The Colorado Springs Gazette final

Arlene Dahl was star in many color films of the 1950s

BY ANDREW DALTON

LOS ANGELES • Arlene Dahl, the actor whose charm and striking red hair shone in such Technicolor movies of the 1950s as “Journey to the Center of the Earth” and “Three Little Words,” has died at age 96.

Dahl’s son, actor Lorenzo Lamas, said in posts on Facebook and Instagram that she died Monday morning of last week in New York. No cause of death was given.

“I will remember her laughter, her joy, her dignity as she navigated the challenges that she faced,” Lamas said. “She truly was a force of nature.”

In 1959’s “Journey to the Center of the Earth,” an adaptation of Jules Verne’s sci-fi classic, Dahl plays the widow of a scientist who joins co-stars James Mason and Pat Boone on a harrowing race to the earth’s core.

She sang and danced in 1950’s “Three Little Words,” a musical biopic of songwriters Bert Kalmar and Harry Ruby, playing Ruby’s wife Eileen Percy opposite frequent costar Red Skelton.

She co-starred with Bob Hope in 1953’s “Here Come the Girls,” provided the love interest for Skelton in 1950’s “Watch the Birdie’” and played the hero’s sweetheart in such adventures as 1952’s “Caribbean” with John Payne, 1953’s “Jamaica Run” with Ray Milland and 1954’s “Bengal Brigade” with Rock Hudson.

Dahl was as famous for her six marriages as for her acting career. Her husbands included screen performers Fernando Lamas and Lex Barker, Fleischman’s yeast heir Christopher Holmes, wine importer Alexis Lichine and investor Rounsevelle Schaum.
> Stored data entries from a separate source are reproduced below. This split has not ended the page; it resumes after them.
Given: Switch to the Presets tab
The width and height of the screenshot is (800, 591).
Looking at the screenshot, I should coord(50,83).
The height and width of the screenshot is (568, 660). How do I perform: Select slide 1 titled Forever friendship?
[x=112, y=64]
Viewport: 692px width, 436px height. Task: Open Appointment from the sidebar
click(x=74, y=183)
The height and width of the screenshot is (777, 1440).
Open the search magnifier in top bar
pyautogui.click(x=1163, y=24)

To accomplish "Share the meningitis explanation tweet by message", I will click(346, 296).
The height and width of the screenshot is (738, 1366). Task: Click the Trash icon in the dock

She was wed to businessman Marc Rosen for the final 37 years of her life.

When her movie career ended, Dahl remained prominent in television, including a three-year stint in the soap opera “One Life to Live” in the mid 1980s.

She made frequent appearances on “The Love Boat” in the 1980s, and guest-starred on her son Lamas’ series “Renegade” and “Air America” in the late 1990s.

Dahl also was active in the lifestyle business, with a syndicated column on beauty tips, a perfume, and lingerie and exercise outfits she designed herself. In the 1960s, Dahl wrote an advice book, “Always Ask a Man: Arlene Dahl’s Key to Femininity.”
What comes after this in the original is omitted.